Quali righe delle voci riportate qui sotto contengono la stringa "chart"? Restituiscile tutte, copiandole per intero.

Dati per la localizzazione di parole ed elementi
== == ==
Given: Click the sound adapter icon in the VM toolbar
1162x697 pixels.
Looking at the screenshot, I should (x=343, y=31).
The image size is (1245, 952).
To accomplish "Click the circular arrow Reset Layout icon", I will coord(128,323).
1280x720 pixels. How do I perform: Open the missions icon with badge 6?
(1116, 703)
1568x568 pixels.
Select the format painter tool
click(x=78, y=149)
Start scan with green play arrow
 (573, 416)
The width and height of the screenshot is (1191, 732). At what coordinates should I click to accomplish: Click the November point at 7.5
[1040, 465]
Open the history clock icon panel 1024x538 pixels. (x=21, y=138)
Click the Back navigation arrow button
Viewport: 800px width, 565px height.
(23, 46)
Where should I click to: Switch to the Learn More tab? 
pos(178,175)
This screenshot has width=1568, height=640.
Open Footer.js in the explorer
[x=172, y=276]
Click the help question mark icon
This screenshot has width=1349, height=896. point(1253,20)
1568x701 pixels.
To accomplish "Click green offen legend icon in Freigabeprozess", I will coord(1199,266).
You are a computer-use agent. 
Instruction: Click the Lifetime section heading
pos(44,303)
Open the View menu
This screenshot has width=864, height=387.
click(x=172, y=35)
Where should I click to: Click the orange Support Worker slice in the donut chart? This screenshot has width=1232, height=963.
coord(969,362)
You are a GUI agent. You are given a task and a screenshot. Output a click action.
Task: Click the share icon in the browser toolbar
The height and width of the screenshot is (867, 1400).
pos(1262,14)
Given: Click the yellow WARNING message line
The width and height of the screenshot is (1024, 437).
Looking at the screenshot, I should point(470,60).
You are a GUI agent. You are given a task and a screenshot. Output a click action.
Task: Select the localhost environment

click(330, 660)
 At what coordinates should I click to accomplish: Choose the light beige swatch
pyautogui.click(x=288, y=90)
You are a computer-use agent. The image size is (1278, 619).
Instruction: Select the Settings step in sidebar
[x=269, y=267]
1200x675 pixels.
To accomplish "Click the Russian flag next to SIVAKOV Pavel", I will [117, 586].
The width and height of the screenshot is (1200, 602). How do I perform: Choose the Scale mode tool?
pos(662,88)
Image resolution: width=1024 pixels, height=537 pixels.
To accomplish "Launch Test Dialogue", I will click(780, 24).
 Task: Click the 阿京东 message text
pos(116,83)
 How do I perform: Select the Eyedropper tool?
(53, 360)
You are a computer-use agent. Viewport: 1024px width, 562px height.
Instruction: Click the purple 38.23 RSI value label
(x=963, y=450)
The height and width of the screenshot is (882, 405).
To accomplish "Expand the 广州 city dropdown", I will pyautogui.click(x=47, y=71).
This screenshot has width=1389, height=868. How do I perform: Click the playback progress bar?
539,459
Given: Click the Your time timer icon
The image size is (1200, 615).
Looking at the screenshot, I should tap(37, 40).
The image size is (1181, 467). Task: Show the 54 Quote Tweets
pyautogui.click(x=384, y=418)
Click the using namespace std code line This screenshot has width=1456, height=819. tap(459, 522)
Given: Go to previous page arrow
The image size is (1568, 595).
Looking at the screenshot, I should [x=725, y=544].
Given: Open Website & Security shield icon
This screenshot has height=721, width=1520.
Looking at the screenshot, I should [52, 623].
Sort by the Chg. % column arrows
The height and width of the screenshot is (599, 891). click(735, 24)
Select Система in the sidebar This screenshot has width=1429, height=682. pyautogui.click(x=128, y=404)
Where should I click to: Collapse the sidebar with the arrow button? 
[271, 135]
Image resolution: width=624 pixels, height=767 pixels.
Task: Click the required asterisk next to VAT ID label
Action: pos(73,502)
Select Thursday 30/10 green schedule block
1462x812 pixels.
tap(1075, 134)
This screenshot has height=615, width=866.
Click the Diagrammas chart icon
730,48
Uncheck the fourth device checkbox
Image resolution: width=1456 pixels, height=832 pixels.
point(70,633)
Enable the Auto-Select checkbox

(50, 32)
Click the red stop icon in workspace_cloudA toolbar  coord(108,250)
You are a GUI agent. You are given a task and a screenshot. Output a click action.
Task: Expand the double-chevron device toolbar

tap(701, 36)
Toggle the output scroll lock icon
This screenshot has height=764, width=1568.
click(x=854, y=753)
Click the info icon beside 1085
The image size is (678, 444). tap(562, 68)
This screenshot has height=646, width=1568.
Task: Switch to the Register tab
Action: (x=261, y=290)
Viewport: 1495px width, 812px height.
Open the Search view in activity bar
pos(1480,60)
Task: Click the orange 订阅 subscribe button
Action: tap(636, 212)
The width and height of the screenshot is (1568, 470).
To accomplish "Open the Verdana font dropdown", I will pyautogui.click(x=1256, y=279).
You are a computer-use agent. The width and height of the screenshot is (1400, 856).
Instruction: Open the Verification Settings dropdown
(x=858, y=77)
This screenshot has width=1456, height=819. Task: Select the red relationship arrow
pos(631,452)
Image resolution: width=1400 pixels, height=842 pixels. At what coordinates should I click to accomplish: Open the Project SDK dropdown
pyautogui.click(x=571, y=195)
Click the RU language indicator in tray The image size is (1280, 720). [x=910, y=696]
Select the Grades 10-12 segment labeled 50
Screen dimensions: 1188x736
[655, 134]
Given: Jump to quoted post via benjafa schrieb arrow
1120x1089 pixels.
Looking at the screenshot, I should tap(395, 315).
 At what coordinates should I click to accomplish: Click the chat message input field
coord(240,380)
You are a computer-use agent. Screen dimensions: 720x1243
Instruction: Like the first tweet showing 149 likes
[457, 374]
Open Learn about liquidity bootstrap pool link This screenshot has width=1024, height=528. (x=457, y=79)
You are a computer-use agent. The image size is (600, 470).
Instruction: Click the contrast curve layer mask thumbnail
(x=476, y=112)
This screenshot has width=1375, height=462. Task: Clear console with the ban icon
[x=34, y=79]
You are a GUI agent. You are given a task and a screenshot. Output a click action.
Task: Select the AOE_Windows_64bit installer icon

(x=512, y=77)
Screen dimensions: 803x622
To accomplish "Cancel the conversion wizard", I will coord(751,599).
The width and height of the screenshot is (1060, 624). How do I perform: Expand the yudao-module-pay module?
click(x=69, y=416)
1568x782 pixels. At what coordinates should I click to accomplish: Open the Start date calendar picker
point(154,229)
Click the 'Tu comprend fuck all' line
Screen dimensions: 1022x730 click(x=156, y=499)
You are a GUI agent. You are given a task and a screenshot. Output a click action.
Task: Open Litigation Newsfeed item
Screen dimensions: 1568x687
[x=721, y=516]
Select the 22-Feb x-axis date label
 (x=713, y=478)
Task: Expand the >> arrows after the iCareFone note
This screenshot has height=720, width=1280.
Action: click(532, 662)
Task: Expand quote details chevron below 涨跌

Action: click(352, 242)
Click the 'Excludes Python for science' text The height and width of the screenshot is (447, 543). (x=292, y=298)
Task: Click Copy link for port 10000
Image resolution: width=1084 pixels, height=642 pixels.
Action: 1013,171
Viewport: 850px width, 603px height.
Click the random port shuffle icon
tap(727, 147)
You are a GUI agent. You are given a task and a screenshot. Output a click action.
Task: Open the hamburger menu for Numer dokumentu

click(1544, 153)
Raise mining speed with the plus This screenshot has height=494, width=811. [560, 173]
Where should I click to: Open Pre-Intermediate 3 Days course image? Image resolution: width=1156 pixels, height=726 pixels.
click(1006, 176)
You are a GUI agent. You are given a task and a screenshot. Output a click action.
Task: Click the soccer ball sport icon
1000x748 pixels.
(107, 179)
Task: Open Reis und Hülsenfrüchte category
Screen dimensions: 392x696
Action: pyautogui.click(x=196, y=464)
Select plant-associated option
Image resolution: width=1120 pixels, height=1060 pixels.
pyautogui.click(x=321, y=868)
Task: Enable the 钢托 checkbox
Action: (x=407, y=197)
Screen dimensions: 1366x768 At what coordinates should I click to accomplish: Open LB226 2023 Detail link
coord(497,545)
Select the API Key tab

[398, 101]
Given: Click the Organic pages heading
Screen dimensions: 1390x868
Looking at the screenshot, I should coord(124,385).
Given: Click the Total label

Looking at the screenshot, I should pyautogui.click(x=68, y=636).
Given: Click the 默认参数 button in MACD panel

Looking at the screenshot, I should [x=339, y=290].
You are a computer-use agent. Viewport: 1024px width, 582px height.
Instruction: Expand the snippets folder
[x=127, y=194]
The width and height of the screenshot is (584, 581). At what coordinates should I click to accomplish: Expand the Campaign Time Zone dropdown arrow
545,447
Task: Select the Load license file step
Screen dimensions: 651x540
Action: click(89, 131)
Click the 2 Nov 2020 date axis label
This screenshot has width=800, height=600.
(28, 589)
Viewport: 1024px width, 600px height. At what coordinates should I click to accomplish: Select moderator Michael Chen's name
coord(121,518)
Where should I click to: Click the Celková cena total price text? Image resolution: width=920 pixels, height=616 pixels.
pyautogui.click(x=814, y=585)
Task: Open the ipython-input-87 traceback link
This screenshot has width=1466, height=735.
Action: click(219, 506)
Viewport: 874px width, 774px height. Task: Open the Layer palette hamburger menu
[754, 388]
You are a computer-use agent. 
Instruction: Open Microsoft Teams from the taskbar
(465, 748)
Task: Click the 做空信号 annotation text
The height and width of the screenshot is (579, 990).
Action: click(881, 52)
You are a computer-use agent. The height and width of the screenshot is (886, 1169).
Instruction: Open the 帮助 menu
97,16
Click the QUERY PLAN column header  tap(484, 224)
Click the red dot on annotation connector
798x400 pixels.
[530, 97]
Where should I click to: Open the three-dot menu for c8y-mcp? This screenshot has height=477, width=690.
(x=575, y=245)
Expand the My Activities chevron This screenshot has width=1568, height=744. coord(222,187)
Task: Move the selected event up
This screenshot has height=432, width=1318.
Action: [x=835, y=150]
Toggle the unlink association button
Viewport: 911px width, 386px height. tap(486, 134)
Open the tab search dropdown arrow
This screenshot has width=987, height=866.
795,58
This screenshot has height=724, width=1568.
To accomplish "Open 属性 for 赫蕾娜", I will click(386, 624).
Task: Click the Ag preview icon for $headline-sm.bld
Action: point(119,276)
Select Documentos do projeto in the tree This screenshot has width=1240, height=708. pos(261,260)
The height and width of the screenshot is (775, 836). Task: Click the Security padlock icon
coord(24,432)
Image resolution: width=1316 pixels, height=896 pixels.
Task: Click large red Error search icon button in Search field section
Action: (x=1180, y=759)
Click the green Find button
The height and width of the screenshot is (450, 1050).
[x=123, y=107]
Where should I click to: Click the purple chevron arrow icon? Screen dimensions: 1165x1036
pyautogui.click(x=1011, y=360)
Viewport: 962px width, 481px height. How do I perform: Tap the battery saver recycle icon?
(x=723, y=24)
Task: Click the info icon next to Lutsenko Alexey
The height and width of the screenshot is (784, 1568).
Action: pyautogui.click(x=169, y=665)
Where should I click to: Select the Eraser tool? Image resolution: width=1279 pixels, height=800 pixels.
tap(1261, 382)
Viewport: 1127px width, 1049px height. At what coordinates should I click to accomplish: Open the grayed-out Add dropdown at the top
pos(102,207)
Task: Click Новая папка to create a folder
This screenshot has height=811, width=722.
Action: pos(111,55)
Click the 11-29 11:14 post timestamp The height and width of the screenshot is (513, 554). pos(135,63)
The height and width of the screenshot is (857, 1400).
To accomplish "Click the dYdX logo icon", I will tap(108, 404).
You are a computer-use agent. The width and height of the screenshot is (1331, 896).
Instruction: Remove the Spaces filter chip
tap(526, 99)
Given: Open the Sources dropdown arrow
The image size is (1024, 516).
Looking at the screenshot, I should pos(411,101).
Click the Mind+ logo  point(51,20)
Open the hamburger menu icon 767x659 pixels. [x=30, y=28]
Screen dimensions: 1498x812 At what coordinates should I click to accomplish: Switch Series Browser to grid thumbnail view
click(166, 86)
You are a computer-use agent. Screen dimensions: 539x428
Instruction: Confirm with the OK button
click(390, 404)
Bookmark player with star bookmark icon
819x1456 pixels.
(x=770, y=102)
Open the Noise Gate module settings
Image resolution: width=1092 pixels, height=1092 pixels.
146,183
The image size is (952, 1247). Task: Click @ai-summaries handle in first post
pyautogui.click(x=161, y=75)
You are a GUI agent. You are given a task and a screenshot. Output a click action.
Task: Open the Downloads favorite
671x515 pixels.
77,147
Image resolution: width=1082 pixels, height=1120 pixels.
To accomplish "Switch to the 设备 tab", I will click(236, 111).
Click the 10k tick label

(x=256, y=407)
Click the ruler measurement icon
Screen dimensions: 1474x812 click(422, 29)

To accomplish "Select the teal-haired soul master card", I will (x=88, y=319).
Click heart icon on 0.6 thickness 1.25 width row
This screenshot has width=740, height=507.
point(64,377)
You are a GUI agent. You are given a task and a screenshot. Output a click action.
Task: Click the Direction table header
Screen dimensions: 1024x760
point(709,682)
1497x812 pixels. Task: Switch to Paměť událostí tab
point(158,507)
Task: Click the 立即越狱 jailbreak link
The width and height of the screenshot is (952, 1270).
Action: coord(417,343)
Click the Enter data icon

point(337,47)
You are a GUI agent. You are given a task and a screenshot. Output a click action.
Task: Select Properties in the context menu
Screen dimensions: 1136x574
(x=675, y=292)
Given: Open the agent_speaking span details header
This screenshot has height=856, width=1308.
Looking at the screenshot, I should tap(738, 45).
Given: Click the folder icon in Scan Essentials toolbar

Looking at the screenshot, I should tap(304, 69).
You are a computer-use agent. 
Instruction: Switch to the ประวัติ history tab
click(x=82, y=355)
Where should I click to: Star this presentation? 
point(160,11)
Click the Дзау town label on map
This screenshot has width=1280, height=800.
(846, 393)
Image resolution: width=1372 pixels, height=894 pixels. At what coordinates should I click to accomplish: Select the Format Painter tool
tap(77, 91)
== == ==
■ SOLUZIONE DEL PROBLEMA
Where should I click to: Click the orange Support Worker slice in the donut chart? This screenshot has width=1232, height=963.
Click the Diagrammas chart icon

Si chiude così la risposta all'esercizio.